>>>

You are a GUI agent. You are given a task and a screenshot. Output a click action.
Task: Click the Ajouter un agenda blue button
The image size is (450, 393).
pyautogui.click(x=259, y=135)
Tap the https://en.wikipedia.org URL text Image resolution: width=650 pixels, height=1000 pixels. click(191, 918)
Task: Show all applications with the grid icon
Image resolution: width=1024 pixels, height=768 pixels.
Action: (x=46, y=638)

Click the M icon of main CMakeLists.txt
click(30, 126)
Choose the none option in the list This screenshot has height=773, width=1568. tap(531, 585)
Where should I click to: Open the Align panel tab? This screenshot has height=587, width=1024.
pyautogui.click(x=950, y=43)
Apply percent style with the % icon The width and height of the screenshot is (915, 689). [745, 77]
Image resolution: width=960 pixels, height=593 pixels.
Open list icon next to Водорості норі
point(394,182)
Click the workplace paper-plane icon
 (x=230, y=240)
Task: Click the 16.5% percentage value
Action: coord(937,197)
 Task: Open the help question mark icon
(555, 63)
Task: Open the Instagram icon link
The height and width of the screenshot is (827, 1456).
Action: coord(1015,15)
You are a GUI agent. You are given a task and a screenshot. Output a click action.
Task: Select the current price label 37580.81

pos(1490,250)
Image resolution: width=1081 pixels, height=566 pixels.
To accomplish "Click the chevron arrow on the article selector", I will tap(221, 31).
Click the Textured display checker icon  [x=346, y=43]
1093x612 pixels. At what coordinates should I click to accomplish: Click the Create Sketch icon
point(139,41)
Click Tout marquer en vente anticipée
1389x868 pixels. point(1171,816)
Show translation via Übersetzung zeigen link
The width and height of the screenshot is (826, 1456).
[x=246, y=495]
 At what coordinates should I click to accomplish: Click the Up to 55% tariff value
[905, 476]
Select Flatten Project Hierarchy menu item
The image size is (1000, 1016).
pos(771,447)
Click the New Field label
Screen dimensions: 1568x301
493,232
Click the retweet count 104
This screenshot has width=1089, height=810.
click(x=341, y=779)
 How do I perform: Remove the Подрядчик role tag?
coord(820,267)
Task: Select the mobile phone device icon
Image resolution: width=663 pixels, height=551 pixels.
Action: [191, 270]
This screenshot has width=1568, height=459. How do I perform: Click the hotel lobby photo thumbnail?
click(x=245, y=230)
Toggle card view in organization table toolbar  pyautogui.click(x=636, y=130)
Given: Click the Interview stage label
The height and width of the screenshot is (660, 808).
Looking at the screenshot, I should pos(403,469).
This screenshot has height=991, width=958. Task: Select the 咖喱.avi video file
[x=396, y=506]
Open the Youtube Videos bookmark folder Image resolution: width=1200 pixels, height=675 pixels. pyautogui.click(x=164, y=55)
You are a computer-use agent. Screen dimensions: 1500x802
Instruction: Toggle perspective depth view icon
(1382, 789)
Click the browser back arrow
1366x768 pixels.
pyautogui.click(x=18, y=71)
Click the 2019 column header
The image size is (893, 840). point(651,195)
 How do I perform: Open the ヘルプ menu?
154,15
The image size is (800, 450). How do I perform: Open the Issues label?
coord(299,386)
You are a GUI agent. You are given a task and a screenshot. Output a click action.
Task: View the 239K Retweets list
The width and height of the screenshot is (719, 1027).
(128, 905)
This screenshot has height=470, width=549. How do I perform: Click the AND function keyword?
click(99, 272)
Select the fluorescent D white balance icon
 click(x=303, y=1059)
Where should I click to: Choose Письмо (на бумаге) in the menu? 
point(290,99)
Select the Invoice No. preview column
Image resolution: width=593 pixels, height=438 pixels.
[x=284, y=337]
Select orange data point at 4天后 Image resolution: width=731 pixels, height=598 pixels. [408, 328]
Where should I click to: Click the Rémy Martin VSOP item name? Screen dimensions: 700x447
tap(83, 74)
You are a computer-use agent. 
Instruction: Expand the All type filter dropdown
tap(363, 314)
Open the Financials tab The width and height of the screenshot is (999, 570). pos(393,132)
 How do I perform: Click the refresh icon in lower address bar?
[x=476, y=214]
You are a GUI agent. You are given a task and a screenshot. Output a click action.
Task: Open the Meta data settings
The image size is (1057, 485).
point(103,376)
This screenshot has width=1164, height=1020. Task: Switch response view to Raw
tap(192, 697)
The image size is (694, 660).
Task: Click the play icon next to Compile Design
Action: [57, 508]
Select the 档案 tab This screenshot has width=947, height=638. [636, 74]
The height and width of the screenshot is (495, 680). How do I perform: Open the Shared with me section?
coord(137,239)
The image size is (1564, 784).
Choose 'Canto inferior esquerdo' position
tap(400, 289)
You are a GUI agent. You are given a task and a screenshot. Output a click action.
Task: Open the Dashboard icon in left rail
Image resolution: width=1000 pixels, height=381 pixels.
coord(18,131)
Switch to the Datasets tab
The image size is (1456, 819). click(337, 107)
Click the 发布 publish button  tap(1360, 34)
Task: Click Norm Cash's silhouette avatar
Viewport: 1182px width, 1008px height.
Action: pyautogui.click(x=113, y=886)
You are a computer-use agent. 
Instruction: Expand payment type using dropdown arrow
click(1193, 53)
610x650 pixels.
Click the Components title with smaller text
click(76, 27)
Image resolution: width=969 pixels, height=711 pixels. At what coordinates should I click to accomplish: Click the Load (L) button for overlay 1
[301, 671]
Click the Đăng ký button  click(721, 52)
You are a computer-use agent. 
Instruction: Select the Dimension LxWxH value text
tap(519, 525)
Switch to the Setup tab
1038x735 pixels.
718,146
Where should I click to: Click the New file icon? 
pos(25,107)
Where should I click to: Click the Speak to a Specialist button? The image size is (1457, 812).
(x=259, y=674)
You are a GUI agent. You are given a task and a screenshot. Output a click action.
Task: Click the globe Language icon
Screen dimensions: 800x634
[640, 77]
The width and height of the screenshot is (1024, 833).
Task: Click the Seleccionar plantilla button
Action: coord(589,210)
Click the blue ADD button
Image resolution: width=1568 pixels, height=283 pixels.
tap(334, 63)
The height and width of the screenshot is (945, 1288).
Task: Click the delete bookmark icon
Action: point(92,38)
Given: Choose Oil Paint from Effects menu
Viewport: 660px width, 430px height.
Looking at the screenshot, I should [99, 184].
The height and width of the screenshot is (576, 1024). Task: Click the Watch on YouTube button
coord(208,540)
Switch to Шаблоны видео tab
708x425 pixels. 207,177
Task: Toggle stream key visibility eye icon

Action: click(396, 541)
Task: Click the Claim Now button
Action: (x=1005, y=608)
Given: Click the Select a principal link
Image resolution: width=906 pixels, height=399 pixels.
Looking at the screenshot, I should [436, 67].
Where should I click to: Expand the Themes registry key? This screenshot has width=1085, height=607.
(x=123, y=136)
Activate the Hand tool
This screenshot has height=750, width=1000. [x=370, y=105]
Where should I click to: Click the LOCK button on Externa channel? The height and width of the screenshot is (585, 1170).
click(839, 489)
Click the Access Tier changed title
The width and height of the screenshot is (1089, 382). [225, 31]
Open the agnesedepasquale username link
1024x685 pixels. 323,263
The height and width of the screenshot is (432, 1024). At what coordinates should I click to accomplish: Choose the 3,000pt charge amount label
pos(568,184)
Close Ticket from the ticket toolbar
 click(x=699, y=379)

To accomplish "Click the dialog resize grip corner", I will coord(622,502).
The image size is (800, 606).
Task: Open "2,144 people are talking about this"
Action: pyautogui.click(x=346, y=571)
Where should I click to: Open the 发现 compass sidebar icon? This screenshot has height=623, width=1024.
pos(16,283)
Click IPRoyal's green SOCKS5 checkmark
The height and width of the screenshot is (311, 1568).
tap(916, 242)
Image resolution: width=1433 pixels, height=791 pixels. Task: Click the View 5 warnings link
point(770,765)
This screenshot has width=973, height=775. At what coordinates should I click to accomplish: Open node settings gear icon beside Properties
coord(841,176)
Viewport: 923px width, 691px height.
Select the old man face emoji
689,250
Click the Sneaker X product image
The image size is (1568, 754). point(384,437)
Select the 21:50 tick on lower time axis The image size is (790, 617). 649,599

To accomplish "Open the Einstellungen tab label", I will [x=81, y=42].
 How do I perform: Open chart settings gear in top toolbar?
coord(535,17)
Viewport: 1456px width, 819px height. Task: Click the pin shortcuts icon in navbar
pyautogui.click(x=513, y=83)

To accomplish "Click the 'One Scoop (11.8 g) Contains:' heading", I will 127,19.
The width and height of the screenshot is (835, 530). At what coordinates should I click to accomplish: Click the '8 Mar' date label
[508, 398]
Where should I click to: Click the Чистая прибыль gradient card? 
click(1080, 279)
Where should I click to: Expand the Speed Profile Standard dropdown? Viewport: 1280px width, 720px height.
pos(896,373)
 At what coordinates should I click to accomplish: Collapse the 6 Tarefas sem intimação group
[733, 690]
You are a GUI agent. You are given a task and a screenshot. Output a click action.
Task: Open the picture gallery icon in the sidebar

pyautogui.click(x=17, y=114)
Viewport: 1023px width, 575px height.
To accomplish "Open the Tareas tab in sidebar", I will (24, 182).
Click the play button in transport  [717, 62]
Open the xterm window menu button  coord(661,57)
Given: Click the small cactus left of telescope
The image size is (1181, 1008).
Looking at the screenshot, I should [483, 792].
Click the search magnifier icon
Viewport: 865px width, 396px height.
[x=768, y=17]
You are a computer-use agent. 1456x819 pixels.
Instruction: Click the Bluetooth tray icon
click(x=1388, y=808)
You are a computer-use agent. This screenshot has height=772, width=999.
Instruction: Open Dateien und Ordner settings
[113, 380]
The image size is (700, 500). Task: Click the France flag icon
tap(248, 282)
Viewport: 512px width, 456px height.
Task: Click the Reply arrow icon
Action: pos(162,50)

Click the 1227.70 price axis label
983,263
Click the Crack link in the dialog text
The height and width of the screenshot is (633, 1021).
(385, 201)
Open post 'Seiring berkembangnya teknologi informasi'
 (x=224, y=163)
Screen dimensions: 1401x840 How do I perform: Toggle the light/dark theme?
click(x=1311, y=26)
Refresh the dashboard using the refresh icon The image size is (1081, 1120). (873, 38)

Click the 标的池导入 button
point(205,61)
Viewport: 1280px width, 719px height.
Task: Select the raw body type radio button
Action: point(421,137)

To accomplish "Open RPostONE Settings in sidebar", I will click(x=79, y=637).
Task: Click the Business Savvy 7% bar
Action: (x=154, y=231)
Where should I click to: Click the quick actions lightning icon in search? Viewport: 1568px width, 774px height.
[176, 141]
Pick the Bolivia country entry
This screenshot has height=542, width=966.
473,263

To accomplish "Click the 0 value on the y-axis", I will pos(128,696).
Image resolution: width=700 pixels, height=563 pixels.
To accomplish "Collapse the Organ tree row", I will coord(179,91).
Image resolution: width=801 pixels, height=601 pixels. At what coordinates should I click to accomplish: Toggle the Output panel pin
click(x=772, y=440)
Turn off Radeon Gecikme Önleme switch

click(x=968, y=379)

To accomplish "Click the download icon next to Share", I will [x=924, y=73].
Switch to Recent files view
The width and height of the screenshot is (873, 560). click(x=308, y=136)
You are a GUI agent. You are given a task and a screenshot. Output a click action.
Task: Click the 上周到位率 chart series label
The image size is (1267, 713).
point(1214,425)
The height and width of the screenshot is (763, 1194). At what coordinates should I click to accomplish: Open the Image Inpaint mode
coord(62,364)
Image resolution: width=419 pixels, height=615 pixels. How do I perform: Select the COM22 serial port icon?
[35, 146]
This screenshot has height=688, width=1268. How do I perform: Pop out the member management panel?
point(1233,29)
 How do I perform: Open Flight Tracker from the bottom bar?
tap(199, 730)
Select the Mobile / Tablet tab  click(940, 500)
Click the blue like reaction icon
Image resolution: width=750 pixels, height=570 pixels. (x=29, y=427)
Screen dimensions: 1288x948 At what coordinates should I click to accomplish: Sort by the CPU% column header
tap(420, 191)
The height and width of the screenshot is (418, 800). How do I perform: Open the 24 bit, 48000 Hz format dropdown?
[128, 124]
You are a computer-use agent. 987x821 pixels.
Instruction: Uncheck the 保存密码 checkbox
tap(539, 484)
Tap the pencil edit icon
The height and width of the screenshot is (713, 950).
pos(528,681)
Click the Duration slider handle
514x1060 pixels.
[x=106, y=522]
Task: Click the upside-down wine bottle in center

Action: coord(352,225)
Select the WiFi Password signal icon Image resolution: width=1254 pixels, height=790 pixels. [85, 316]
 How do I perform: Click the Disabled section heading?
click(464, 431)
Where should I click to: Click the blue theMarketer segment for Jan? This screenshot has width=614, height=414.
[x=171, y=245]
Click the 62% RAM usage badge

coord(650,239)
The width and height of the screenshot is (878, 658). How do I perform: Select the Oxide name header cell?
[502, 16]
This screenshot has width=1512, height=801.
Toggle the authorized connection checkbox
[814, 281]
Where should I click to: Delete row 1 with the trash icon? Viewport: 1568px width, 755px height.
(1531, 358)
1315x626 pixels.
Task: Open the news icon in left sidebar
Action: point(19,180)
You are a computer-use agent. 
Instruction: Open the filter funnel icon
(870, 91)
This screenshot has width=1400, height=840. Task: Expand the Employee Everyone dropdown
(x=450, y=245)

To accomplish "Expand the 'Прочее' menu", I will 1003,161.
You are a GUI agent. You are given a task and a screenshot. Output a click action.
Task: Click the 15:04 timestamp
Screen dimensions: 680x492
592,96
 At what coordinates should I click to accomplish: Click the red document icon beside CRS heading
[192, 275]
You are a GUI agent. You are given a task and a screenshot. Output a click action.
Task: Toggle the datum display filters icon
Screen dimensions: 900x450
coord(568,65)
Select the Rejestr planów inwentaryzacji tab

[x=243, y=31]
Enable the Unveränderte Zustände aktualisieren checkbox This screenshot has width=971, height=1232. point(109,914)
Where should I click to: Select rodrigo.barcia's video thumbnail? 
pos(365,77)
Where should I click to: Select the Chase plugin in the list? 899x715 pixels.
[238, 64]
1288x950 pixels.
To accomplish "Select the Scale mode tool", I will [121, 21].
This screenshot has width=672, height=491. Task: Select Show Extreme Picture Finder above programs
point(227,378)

<<<

EXERCISE GOAL ▸ Although the records may continue, retype only the lines from the first one through the one containing "Click the retweet count 104", exactly as they appear.

REPLY ▸
You are a GUI agent. You are given a task and a screenshot. Output a click action.
Task: Click the Ajouter un agenda blue button
The image size is (450, 393).
pyautogui.click(x=259, y=135)
Tap the https://en.wikipedia.org URL text Image resolution: width=650 pixels, height=1000 pixels. click(191, 918)
Task: Show all applications with the grid icon
Image resolution: width=1024 pixels, height=768 pixels.
Action: (x=46, y=638)

Click the M icon of main CMakeLists.txt
click(30, 126)
Choose the none option in the list This screenshot has height=773, width=1568. tap(531, 585)
Where should I click to: Open the Align panel tab? This screenshot has height=587, width=1024.
pyautogui.click(x=950, y=43)
Apply percent style with the % icon The width and height of the screenshot is (915, 689). [745, 77]
Image resolution: width=960 pixels, height=593 pixels.
Open list icon next to Водорості норі
point(394,182)
Click the workplace paper-plane icon
 (x=230, y=240)
Task: Click the 16.5% percentage value
Action: coord(937,197)
 Task: Open the help question mark icon
(555, 63)
Task: Open the Instagram icon link
The height and width of the screenshot is (827, 1456).
Action: coord(1015,15)
You are a GUI agent. You are given a task and a screenshot. Output a click action.
Task: Select the current price label 37580.81

pos(1490,250)
Image resolution: width=1081 pixels, height=566 pixels.
To accomplish "Click the chevron arrow on the article selector", I will tap(221, 31).
Click the Textured display checker icon  [x=346, y=43]
1093x612 pixels. At what coordinates should I click to accomplish: Click the Create Sketch icon
point(139,41)
Click Tout marquer en vente anticipée
1389x868 pixels. point(1171,816)
Show translation via Übersetzung zeigen link
The width and height of the screenshot is (826, 1456).
[x=246, y=495]
 At what coordinates should I click to accomplish: Click the Up to 55% tariff value
[905, 476]
Select Flatten Project Hierarchy menu item
The image size is (1000, 1016).
pos(771,447)
Click the New Field label
Screen dimensions: 1568x301
493,232
Click the retweet count 104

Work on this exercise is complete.